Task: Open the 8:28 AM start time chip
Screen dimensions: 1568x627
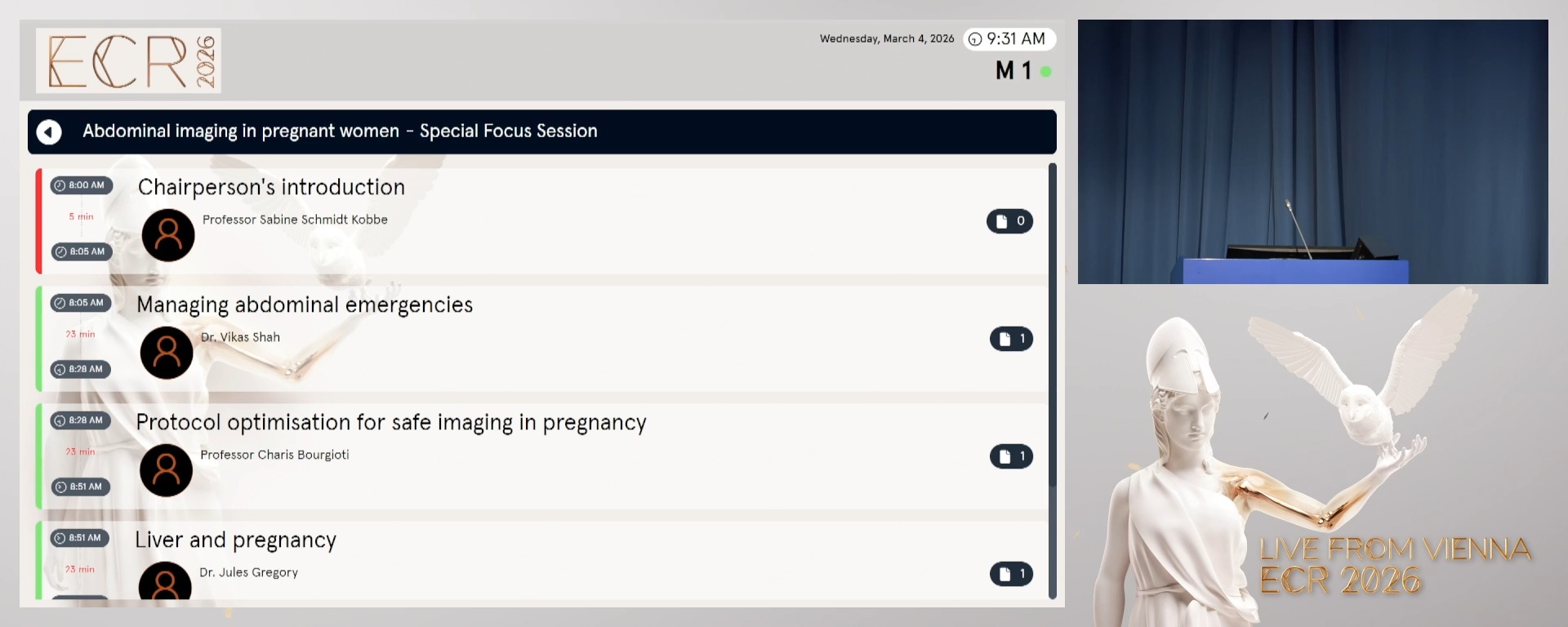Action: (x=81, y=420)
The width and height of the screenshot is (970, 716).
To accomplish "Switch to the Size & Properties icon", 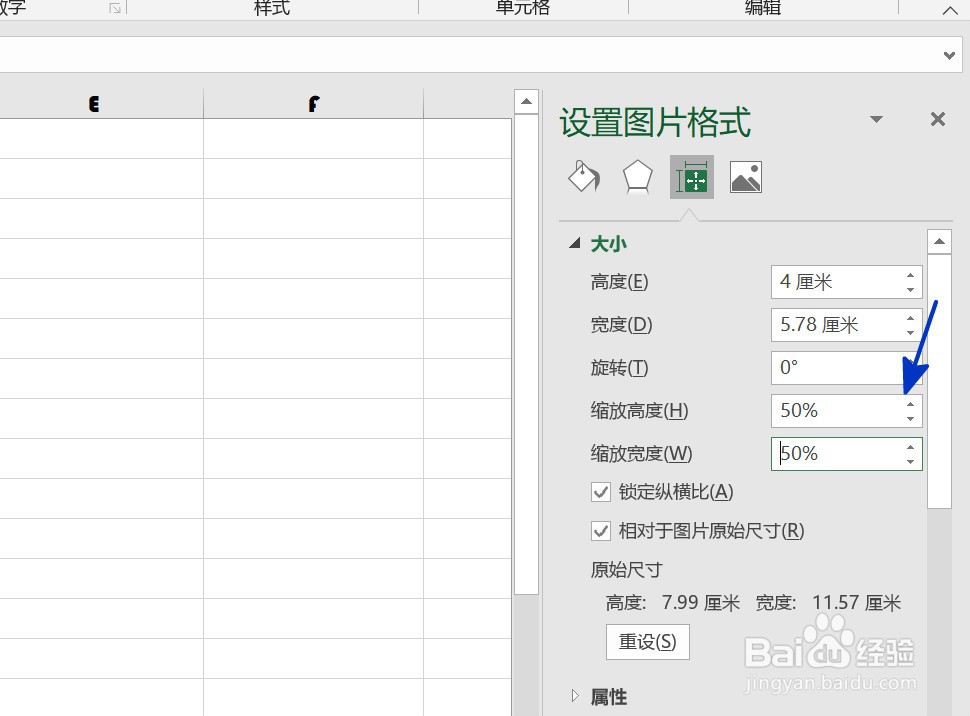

#### What is needed:
Leave images out of the retyped records; keep all else exact.

#### Completed exercise:
Task: Open the 8:28 AM start time chip
Screen dimensions: 1568x627
Action: (x=81, y=420)
The width and height of the screenshot is (970, 716).
To accomplish "Switch to the Size & Properties icon", 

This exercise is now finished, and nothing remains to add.